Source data

= = = = =

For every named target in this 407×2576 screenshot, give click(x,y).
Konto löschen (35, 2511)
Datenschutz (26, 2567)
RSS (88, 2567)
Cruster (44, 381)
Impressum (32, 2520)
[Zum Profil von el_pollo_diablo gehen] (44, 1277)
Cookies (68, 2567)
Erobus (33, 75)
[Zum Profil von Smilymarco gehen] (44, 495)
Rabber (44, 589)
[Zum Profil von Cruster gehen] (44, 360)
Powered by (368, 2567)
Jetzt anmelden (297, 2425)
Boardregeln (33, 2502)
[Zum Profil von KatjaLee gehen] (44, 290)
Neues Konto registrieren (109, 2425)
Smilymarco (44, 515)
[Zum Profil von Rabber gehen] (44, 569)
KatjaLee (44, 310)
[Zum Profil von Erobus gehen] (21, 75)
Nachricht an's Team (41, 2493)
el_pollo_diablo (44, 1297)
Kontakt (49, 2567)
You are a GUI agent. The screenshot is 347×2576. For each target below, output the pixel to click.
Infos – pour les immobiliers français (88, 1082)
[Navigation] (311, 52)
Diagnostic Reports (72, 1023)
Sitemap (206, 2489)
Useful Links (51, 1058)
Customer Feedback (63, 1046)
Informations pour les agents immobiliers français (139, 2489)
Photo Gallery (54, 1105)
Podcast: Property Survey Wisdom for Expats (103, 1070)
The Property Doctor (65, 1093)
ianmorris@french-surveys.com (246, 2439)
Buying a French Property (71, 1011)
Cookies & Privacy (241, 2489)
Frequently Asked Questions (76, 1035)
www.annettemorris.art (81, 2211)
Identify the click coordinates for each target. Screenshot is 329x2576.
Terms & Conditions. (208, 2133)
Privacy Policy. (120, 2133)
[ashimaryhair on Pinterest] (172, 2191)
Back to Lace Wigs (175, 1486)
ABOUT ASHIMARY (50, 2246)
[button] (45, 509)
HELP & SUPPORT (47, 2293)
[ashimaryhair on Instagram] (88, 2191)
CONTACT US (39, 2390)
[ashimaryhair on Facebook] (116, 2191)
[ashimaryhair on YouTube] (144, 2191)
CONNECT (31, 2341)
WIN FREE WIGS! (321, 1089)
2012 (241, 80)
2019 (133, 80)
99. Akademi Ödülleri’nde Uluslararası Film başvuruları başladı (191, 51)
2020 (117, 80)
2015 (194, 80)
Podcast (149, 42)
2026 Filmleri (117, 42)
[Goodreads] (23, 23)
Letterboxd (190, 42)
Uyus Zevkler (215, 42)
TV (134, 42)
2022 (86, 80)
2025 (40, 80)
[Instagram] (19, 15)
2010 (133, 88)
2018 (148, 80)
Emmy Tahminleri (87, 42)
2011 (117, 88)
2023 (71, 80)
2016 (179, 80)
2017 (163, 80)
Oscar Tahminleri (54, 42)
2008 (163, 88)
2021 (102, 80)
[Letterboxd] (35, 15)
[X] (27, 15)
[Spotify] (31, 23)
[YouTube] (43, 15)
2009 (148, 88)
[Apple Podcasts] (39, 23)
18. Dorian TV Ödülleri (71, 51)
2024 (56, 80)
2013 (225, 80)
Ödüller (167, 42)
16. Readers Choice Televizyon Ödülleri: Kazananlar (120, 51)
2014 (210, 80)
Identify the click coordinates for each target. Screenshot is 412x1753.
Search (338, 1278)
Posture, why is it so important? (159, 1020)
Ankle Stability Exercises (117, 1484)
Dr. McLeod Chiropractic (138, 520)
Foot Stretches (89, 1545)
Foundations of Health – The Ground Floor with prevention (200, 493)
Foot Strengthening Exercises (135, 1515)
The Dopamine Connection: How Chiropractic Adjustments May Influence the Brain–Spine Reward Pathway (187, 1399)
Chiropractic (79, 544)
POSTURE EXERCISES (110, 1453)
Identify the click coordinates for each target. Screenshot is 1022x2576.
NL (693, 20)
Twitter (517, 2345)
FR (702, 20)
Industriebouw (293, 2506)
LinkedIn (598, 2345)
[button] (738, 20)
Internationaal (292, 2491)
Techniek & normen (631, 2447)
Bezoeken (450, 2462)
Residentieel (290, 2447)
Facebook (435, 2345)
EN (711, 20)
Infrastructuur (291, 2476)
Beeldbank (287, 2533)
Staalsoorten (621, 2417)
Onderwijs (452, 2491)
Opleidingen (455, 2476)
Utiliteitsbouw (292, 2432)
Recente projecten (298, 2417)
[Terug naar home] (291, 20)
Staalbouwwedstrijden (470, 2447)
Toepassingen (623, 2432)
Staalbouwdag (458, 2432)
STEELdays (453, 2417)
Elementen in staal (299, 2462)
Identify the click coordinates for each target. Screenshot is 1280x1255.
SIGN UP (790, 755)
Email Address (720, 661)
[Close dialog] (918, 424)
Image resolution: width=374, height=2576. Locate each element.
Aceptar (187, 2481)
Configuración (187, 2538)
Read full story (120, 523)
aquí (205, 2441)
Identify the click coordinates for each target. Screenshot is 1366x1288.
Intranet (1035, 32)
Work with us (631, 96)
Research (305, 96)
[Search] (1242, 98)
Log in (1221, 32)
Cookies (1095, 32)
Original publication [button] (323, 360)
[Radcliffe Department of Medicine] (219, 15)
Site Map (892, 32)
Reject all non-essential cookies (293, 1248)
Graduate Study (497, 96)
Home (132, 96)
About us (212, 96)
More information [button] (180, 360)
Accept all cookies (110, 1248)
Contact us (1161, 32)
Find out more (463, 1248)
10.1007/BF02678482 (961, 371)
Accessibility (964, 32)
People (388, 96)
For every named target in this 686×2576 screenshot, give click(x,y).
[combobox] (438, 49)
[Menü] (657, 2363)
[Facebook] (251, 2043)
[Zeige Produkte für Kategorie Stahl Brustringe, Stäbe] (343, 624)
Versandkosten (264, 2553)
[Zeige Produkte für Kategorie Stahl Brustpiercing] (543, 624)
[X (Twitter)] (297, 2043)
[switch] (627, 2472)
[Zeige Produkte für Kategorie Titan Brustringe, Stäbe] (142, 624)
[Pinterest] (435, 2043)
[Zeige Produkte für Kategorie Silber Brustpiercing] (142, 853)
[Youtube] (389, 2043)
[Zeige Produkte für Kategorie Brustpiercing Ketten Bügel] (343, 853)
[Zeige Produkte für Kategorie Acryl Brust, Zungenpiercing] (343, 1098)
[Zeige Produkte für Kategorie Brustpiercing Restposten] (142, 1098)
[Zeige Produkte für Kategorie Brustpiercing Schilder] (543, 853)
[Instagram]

= = = = =

**ASSIGNED TASK**
Select every line above that contains the word "Facebook", and copy it.

**SOLUTION TO THIS EXERCISE**
[ashimaryhair on Facebook] (116, 2191)
Facebook (435, 2345)
[Facebook] (251, 2043)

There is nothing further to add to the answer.